Google adds diffusion-style text generation to Gemma with DiffusionGemma

Google has unveiled DiffusionGemma, an experimental model that brings diffusion-style generation to the Gemma family and aims to speed up text output by changing how tokens are produced. The company says the model is built on Gemma 4 and is intended to help developers understand, serve, and customize a new approach to language generation.

According to Google, DiffusionGemma is designed to reduce one of the main constraints in traditional large language models: memory bandwidth. Rather than generating text one token at a time from left to right, the model works on a 256-token canvas in parallel. Google says this shifts the bottleneck toward compute and can deliver much faster token generation on GPUs, including more than 700 tokens per second on an NVIDIA GeForce RTX 5090 and more than 1,000 tokens per second on a single NVIDIA H100.

How the model works

The company describes DiffusionGemma as using bidirectional attention during generation, which allows the model to evaluate the entire canvas at once instead of only looking backward. Google says this setup gives the model a form of self-correction, since earlier outputs can be refined across multiple denoising passes. For longer outputs, the model uses a block autoregressive method. Once a 256-token block is fully refined, it is committed to the key-value cache and the model moves on to the next block.

Google says the architecture keeps some advantages of autoregressive models while adding the parallelism of diffusion. It also notes that the same structure as Gemma 4 26B A4B should make deployment simpler, since developers only need to add a denoising step when integrating it into serving frameworks.

The model is presented as a 26 billion parameter mixture-of-experts system that activates 3.8 billion parameters during inference. Google says that makes quantized deployment possible within 18 GB of VRAM.

Developer tools and deployment

Alongside the model announcement, Google published a developer guide and said it worked with the vLLM team to support DiffusionGemma in that serving framework. The company says the model can be deployed through vLLM's standard OpenAI-compatible local server.

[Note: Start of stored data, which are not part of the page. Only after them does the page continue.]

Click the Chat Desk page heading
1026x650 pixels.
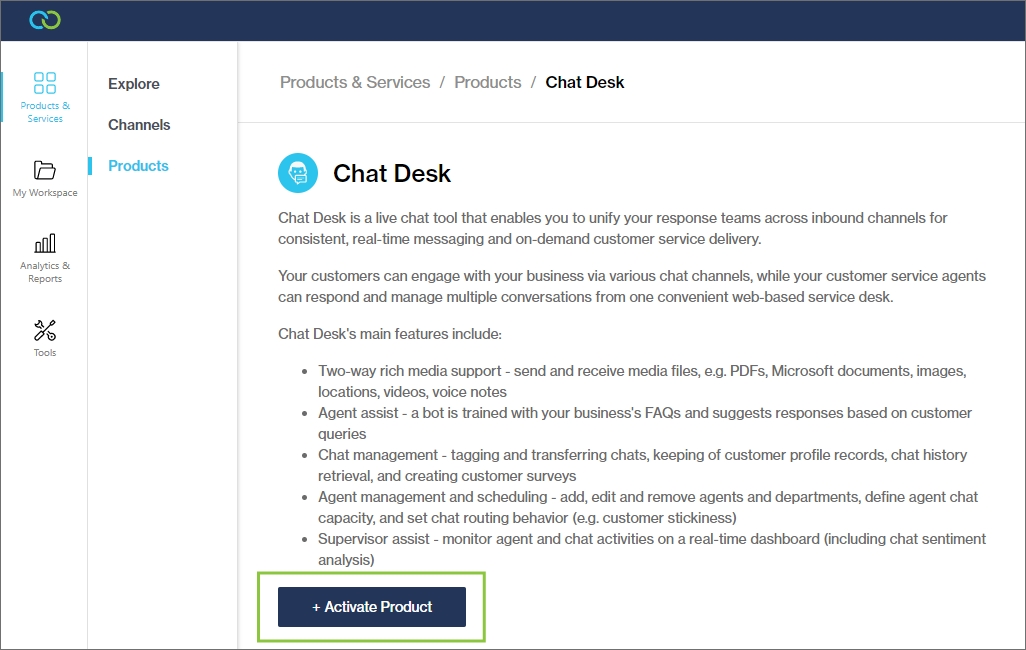[x=391, y=172]
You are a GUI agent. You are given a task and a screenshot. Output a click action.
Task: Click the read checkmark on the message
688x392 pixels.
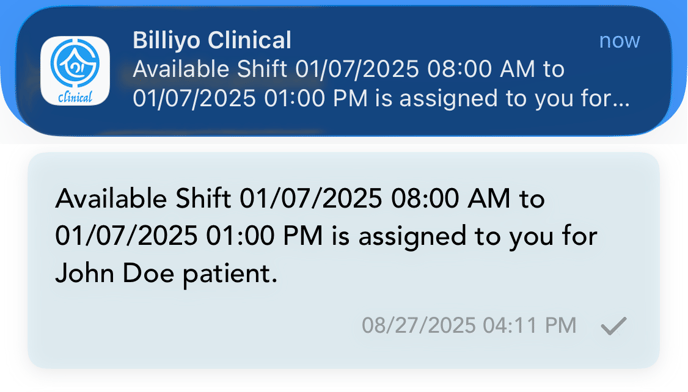coord(614,326)
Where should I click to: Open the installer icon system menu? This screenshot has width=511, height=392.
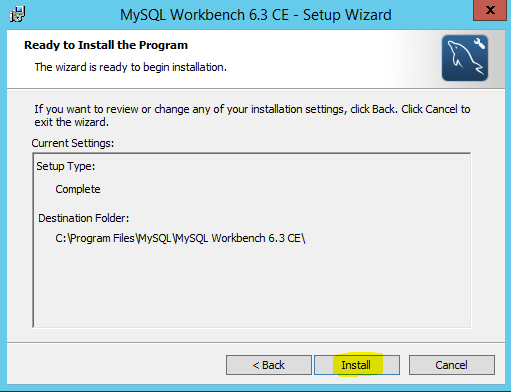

Google is also making the experimental weights available on Hugging Face under the Apache 2.0 license. In addition, the company points developers to training recipes, documentation, and integration options across tools including Hugging Face Transformers, SGLang, MLX, Unsloth, and NVIDIA NeMo. Deployment options also include Google Cloud's Model Garden and NVIDIA NIM.

Sudoku as a proof of concept

To show how the model can be adapted, Google highlighted a Sudoku example. The company says traditional autoregressive models can struggle with puzzles that require global constraint checking, since they generate output sequentially. DiffusionGemma, by contrast, can examine the whole board during denoising.

Google said it released a fine-tuning recipe using Hackable Diffusion, a JAX-based research toolkit, and reported that a simple supervised fine-tuning setup improved Sudoku accuracy from roughly zero success with the base model to 80% while also reducing the number of inference steps.

The release signals Google's continued push to experiment with non-autoregressive text generation methods within the Gemma line. For developers, the pitch is not only faster output, but also a different way to handle long-context generation and tasks that benefit from global consistency.